* DIRECTIONS FOR THIS TASK
The following entries are to be retyped in full, exactly as written.

Dataset records:
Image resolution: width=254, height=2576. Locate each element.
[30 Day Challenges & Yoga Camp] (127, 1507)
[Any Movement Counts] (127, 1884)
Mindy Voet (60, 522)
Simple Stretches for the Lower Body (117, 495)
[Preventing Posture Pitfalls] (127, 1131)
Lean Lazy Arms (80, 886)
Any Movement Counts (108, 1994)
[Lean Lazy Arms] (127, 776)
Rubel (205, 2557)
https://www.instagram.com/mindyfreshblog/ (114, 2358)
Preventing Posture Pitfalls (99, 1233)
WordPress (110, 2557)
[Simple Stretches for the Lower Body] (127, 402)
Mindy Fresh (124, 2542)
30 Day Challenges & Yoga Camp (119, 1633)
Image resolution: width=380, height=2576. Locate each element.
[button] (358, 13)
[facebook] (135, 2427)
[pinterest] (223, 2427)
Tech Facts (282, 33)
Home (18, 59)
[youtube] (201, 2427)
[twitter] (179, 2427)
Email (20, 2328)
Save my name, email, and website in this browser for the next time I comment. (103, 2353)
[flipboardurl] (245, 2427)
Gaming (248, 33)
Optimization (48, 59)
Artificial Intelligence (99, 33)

* PROBLEM SOLUTION
Image resolution: width=254, height=2576. Locate each element.
[30 Day Challenges & Yoga Camp] (127, 1507)
[Any Movement Counts] (127, 1884)
Mindy Voet (60, 522)
Simple Stretches for the Lower Body (117, 495)
[Preventing Posture Pitfalls] (127, 1131)
Lean Lazy Arms (80, 886)
Any Movement Counts (108, 1994)
[Lean Lazy Arms] (127, 776)
Rubel (205, 2557)
https://www.instagram.com/mindyfreshblog/ (114, 2358)
Preventing Posture Pitfalls (99, 1233)
WordPress (110, 2557)
[Simple Stretches for the Lower Body] (127, 402)
Mindy Fresh (124, 2542)
30 Day Challenges & Yoga Camp (119, 1633)
Image resolution: width=380, height=2576. Locate each element.
[button] (358, 13)
[facebook] (135, 2427)
[pinterest] (223, 2427)
Tech Facts (282, 33)
Home (18, 59)
[youtube] (201, 2427)
[twitter] (179, 2427)
Email (20, 2328)
Save my name, email, and website in this browser for the next time I comment. (103, 2353)
[flipboardurl] (245, 2427)
Gaming (248, 33)
Optimization (48, 59)
Artificial Intelligence (99, 33)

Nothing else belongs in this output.